Knott recognized the value of an education. She never went further than Grade 8 herself, but she encouraged her children and grandchildren to get a good education. She provided the same encouragement to all the youth in the community and, for more than 30 years, she personally took on the task of driving them to the off-reserve schools each and every school day. When she began, she used her own car and, when the number of students needing a ride grew too unwieldy, she bought an old hearse and converted it into a school bus. When even that was insufficient to accommodate everyone, she found the funding needed to buy two school buses for the community.

Preserving and promoting the Ojibway language was also a priority for Knott, who would visit the jails and teach the language to prisoners. She was also instrumental in starting up an Ojibway language program at the Curve Lake First Nation school. That program is still running at the school, with Knott's daughter, Rita Rose, serving as languge instructor. Knott worked to revitalize cultural activities on the First Nation, helping to establish the Curve Lake powwow, which has since become an annual event for the community. She initiated an annual event where a day is set aside for the beautification of the local cemetery.

Whenever there was someone in the community in need of her help, Knott was there. Once, when tragedy struck the reserve and a young boy died, she organized a walk-a-thon to raise money to help the boy's family with burial costs.

Knott was also involved in the local United Church, serving as a Sunday school teacher and later as church superintendent. When the existing church was condemned, Knott co-ordinated efforts to get a new one built. Selling cassette tapes of herself singing gospel songs in English and Ojibway and organizing other fundraising activities, Knott's efforts were rewarded when the new Curve Lake Community Church was completed in 1992.

Knott served as an Elder with the Union of Ontario Indians. She helped found that organization's sports committee, and was involved in starting up events like the Little NHL as a way to get Native communities together.

Her work on behalf of her people took Knott to meetings and events across the country, where she met with other leaders, both Native and non-Native, and dined with prime ministers and even the Queen of England.

The determination that helped Knott be so successful in her work to improve conditions for the people of Curve Lake also served her well in overcoming challenges in her own life, including a battle with breast cancer. By the time she reached her 70s, Knott was forced to slow down her pace because of problems walking, attributed in part to those many years spent driving the community school bus up and down bumpy roads, and it bothered her that she couldn't dedicate as much time and effort to helping others as she always had.

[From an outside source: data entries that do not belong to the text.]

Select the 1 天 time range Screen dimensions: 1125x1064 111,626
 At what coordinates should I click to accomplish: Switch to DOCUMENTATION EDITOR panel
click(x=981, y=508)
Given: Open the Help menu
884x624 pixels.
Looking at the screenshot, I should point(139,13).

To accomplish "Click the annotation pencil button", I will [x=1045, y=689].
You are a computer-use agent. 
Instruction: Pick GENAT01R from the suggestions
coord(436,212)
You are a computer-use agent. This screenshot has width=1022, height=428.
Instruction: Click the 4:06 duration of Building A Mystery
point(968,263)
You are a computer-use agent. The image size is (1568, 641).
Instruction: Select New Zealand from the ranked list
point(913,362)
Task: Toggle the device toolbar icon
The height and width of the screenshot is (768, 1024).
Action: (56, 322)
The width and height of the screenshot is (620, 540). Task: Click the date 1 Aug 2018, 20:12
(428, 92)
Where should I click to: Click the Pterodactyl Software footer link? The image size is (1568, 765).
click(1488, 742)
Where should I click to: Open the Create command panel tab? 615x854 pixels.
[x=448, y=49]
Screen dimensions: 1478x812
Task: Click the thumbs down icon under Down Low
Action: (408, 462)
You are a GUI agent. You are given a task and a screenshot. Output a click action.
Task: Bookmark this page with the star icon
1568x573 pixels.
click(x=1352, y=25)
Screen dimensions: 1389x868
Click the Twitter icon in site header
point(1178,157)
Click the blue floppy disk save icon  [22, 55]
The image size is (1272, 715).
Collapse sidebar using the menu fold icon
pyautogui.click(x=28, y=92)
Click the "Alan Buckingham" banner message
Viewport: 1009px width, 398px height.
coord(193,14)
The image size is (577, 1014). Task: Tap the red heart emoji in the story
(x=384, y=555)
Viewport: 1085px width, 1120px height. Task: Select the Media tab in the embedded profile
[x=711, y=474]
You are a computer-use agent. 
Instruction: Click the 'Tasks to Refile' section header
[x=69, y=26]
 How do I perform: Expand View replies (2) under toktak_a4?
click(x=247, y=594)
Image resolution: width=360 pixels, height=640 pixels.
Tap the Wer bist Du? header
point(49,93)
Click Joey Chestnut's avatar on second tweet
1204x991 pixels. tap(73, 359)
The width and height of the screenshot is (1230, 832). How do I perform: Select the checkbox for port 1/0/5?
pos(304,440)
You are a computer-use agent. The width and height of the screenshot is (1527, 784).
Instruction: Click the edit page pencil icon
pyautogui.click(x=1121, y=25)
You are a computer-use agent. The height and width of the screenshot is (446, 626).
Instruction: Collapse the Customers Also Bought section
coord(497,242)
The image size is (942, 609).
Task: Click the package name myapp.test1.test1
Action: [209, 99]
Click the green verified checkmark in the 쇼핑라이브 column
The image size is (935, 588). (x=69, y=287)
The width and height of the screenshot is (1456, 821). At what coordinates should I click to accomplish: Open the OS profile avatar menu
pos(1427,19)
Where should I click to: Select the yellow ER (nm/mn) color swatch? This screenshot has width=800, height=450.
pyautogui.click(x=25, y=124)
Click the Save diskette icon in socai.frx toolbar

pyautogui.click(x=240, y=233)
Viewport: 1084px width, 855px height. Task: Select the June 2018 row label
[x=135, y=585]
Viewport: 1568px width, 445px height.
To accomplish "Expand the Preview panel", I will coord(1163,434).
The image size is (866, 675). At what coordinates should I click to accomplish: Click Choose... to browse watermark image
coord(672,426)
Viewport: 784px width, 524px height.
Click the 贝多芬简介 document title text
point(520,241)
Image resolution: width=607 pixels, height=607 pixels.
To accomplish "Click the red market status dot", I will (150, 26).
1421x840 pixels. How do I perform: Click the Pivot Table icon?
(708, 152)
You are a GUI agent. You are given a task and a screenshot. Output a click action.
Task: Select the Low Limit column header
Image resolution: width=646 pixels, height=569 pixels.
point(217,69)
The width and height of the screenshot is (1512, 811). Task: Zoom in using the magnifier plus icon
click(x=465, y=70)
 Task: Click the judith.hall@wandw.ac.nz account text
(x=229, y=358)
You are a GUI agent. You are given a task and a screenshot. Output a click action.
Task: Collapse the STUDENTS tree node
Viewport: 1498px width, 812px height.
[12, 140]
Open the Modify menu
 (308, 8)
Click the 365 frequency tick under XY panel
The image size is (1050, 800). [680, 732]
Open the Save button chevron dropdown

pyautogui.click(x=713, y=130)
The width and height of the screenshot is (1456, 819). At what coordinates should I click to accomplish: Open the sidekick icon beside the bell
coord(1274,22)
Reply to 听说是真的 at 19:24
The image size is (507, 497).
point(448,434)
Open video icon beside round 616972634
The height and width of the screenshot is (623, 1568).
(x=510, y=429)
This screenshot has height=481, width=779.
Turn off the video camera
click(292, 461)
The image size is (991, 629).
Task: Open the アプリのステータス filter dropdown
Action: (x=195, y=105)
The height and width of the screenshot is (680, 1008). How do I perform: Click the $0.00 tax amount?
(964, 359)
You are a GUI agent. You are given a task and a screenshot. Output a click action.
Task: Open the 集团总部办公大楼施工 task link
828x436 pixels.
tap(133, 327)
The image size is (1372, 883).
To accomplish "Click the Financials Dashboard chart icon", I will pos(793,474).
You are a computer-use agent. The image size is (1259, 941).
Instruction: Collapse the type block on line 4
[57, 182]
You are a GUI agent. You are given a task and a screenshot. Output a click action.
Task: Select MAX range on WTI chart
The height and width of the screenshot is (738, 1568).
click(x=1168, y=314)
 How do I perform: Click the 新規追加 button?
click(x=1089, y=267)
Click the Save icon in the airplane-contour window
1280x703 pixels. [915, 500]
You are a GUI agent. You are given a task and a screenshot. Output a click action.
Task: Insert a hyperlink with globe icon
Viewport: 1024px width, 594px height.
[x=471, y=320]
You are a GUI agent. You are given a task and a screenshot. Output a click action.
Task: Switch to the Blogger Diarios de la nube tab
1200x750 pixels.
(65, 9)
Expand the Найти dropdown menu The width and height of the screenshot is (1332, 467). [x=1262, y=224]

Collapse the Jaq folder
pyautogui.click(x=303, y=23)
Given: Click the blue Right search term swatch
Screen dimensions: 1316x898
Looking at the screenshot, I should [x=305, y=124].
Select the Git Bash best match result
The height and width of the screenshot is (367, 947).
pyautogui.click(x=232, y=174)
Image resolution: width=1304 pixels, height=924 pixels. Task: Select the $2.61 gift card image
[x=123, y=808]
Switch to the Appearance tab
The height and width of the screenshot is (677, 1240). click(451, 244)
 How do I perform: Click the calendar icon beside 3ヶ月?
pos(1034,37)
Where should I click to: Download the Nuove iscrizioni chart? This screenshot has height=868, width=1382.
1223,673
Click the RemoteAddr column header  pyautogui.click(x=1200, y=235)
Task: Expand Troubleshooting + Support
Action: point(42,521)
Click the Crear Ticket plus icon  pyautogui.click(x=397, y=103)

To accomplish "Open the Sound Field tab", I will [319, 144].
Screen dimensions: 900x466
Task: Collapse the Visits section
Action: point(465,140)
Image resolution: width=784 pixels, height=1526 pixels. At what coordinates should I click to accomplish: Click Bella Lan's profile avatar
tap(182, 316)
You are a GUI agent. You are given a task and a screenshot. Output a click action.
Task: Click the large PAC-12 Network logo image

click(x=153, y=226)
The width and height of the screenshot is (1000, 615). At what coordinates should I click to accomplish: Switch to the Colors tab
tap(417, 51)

She died of congestive heart failure on Dec. 3, 1995 at the age of 73.

Knott's efforts to improve the lives of the people of Curve Lake and Native people in general did not go unnoticed.

In 1992, Knott received an Outstanding Women Award. In 1998, her memory was honored as part of the Anishinabek Nation's Celebration of Women Conference, and in 1999, she was one of the recipients of a Lifetime Achievement Award, given by the Union of Ontario Indians to recognize her service to her community and to her nation.